Please reproduce each line of the data below exactly as shown.

##### Study material

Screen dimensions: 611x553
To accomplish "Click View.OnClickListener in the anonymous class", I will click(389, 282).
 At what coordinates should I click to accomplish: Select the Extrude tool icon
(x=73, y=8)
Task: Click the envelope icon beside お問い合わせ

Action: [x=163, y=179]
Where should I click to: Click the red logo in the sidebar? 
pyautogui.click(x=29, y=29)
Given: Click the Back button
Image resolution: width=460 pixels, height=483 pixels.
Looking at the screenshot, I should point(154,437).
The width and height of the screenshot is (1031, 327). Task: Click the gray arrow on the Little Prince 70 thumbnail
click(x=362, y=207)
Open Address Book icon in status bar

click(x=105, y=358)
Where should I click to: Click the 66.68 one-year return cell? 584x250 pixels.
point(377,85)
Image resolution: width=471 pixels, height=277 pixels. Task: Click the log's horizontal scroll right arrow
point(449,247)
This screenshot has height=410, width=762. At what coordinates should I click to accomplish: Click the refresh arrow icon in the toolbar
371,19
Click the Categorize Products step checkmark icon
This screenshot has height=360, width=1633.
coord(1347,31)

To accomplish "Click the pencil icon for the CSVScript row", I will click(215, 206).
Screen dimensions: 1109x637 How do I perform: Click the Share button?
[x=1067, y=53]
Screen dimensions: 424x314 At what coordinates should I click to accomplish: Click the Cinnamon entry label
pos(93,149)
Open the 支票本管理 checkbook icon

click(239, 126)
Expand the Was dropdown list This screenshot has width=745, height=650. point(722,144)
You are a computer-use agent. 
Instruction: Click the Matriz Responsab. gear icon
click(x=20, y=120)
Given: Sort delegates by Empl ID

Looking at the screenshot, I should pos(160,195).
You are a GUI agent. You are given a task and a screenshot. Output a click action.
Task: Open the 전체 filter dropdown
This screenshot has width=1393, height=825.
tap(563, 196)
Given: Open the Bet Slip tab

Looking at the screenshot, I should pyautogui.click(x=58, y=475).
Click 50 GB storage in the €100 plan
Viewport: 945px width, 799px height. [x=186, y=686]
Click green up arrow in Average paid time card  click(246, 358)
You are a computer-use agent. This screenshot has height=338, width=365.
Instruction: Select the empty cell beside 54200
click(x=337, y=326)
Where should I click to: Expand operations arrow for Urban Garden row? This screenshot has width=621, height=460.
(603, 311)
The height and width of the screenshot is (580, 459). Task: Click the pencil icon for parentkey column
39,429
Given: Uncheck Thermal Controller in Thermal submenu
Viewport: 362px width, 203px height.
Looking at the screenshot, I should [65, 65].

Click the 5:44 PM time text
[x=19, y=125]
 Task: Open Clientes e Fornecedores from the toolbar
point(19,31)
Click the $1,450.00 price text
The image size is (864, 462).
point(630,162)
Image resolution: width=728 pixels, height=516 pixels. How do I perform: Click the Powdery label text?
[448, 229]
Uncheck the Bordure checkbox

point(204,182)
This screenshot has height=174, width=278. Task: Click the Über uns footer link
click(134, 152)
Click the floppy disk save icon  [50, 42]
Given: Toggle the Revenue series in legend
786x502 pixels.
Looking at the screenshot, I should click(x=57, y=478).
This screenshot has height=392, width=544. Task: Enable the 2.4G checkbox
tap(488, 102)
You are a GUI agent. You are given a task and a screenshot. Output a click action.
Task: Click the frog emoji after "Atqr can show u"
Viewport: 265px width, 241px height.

##########

* **Output for this task**:
Screen dimensions: 611x553
To accomplish "Click View.OnClickListener in the anonymous class", I will click(389, 282).
 At what coordinates should I click to accomplish: Select the Extrude tool icon
(x=73, y=8)
Task: Click the envelope icon beside お問い合わせ

Action: [x=163, y=179]
Where should I click to: Click the red logo in the sidebar? 
pyautogui.click(x=29, y=29)
Given: Click the Back button
Image resolution: width=460 pixels, height=483 pixels.
Looking at the screenshot, I should point(154,437).
The width and height of the screenshot is (1031, 327). Task: Click the gray arrow on the Little Prince 70 thumbnail
click(x=362, y=207)
Open Address Book icon in status bar

click(x=105, y=358)
Where should I click to: Click the 66.68 one-year return cell? 584x250 pixels.
point(377,85)
Image resolution: width=471 pixels, height=277 pixels. Task: Click the log's horizontal scroll right arrow
point(449,247)
This screenshot has height=410, width=762. At what coordinates should I click to accomplish: Click the refresh arrow icon in the toolbar
371,19
Click the Categorize Products step checkmark icon
This screenshot has height=360, width=1633.
coord(1347,31)

To accomplish "Click the pencil icon for the CSVScript row", I will click(215, 206).
Screen dimensions: 1109x637 How do I perform: Click the Share button?
[x=1067, y=53]
Screen dimensions: 424x314 At what coordinates should I click to accomplish: Click the Cinnamon entry label
pos(93,149)
Open the 支票本管理 checkbook icon

click(239, 126)
Expand the Was dropdown list This screenshot has width=745, height=650. point(722,144)
You are a computer-use agent. 
Instruction: Click the Matriz Responsab. gear icon
click(x=20, y=120)
Given: Sort delegates by Empl ID

Looking at the screenshot, I should pos(160,195).
You are a GUI agent. You are given a task and a screenshot. Output a click action.
Task: Open the 전체 filter dropdown
This screenshot has width=1393, height=825.
tap(563, 196)
Given: Open the Bet Slip tab

Looking at the screenshot, I should pyautogui.click(x=58, y=475).
Click 50 GB storage in the €100 plan
Viewport: 945px width, 799px height. [x=186, y=686]
Click green up arrow in Average paid time card  click(246, 358)
You are a computer-use agent. This screenshot has height=338, width=365.
Instruction: Select the empty cell beside 54200
click(x=337, y=326)
Where should I click to: Expand operations arrow for Urban Garden row? This screenshot has width=621, height=460.
(603, 311)
The height and width of the screenshot is (580, 459). Task: Click the pencil icon for parentkey column
39,429
Given: Uncheck Thermal Controller in Thermal submenu
Viewport: 362px width, 203px height.
Looking at the screenshot, I should [65, 65].

Click the 5:44 PM time text
[x=19, y=125]
 Task: Open Clientes e Fornecedores from the toolbar
point(19,31)
Click the $1,450.00 price text
The image size is (864, 462).
point(630,162)
Image resolution: width=728 pixels, height=516 pixels. How do I perform: Click the Powdery label text?
[448, 229]
Uncheck the Bordure checkbox

point(204,182)
This screenshot has height=174, width=278. Task: Click the Über uns footer link
click(134, 152)
Click the floppy disk save icon  [50, 42]
Given: Toggle the Revenue series in legend
786x502 pixels.
Looking at the screenshot, I should click(x=57, y=478).
This screenshot has height=392, width=544. Task: Enable the 2.4G checkbox
tap(488, 102)
You are a GUI agent. You are given a task and a screenshot. Output a click action.
Task: Click the frog emoji after "Atqr can show u"
Viewport: 265px width, 241px height.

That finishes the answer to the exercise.